The operating system does not help us here, as we saw it only cares about how large the whole heap section is. This is where malloc and free come in, or in C++ new and delete. malloc and free are functions of the C standard library, and they deal with exactly this problem: Figuring out which regions of the heap are currently in use by our program, and which regions are free. How they do this does not really matter at this point (though we will look at ways for managing this allocated/free section in chapter 3.5), for now all we care about is that by calling malloc, we will get a pointer to a memory region somewhere in the heap that we can use in our program for as long as we like. If we are done using it, we call free to notify the C standard library that this memory region is free to use again. It can then be returned from another call to malloc in the future.
Before looking at this in action, make sure you understand why exactly we have to keep track of allocated and free memory regions! After all, on the stack we didn't really have to do this, our memory just grew and shrank in a linear fashion. The reason heap management is more complicated is that in reality, memory allocation is not always linear. It is not, because not all memory regions have the same lifetime. On the stack, all variables and functions have a hierarchical lifetime, which is to say that for two functions a() and b(), if a() calls b(), the lifetime of b() (and all its associated local variables) is strictly less than the lifetime of a().
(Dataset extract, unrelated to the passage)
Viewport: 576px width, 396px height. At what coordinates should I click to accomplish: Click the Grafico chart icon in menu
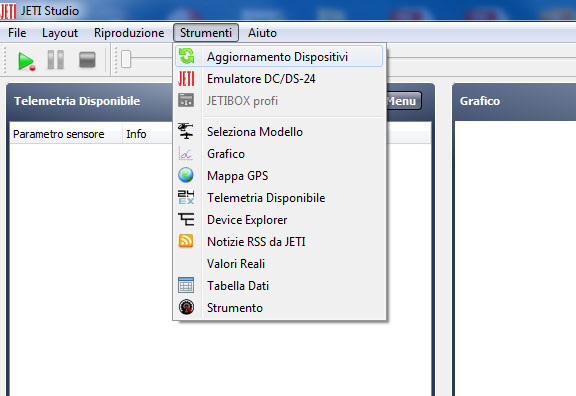click(186, 154)

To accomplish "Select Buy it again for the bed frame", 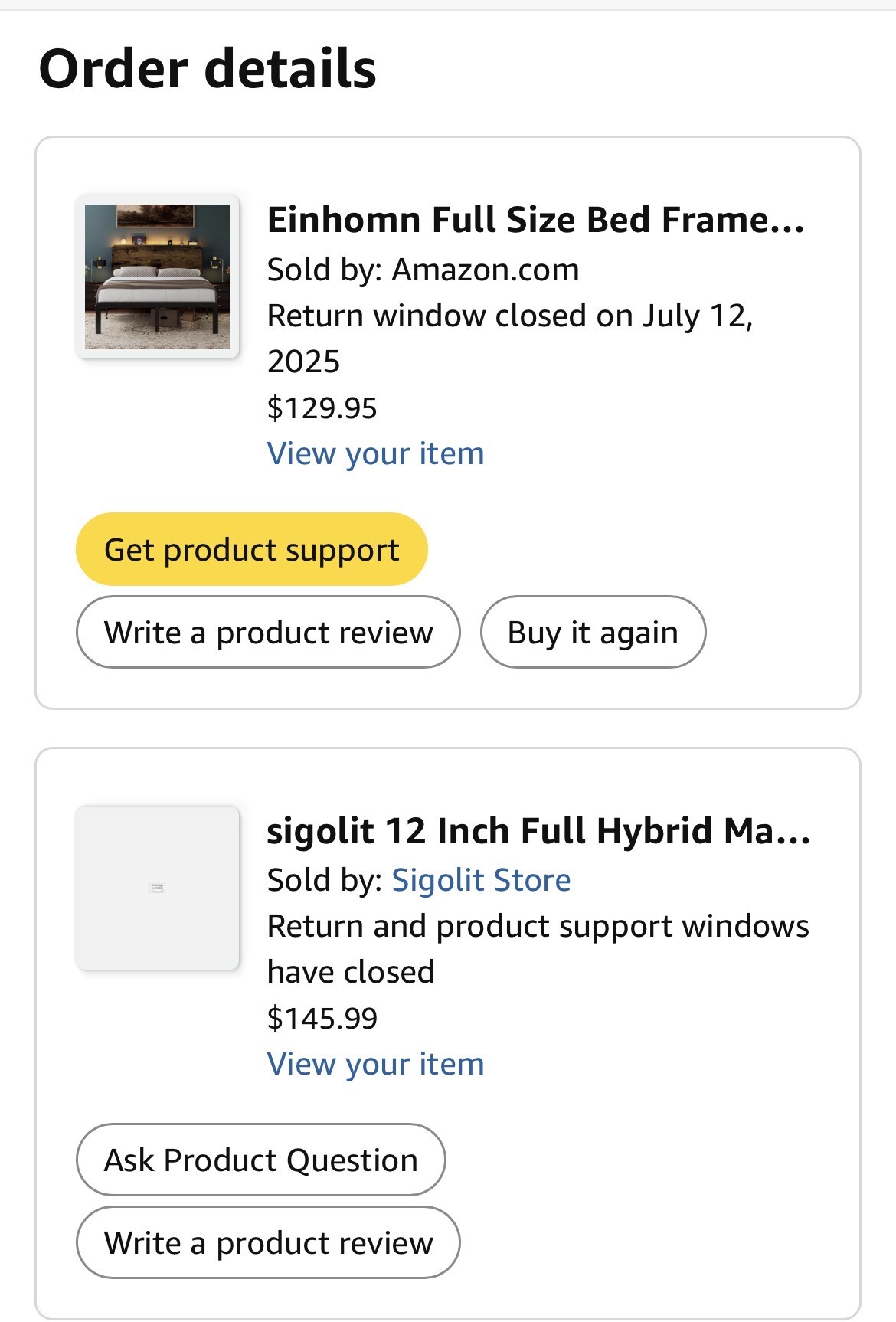I will (593, 633).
This means that memory for all variables in b() is allocated after memory for the variables of a(), and it is released again before the memory for the variables of a() is released! The lifetime of a variable therefore is the time for which the memory of that variable is currently allocated.
In reality, you often have data in your code that gets created within one function, but is used well after the function has been exited, leading to lifetimes that are not hierarchical anymore. This happens as soon as we start to structure our code, moving different functionalities into different functions, namespaces, classes etc. Putting a bit of structure into our number-example already shows this:
#include <iostream>
#include <algorithm>
int* get_user_numbers(int count) {
// The lifetime of 'numbers' is LONGER than the lifetime implied by 'get_user_numbers'!
int* numbers = static_cast<int*>(malloc(count * sizeof(int)));
for(int idx = 0; idx < count; ++idx) {
std::cin >> numbers[idx];
}
return numbers;
}
void sort_and_print(int* numbers, int count) {
std::sort(numbers, numbers + count);
for(int idx = 0; idx < count; ++idx) {
std::cout << numbers[idx] << std::endl;
}
}
int main() {
std::cout << "How many integers do you want to input?\n";
int count;
std::cin >> count;
std::cout << "Please enter " << count << " strings:\n";
int* numbers = get_user_numbers(count);
sort_and_print(numbers, count);
free(numbers);
return 0;
}
This example already shows the usage of malloc and free to manage dynamic memory.
This fine-grained control over the lifetime of memory is one of the main things that sets a systems programming language apart from other more high-level languages!
In the remainder of this chapter, we will look at ways of getting rid of using malloc and free while still maintaining the capability of using dynamic memory allocation.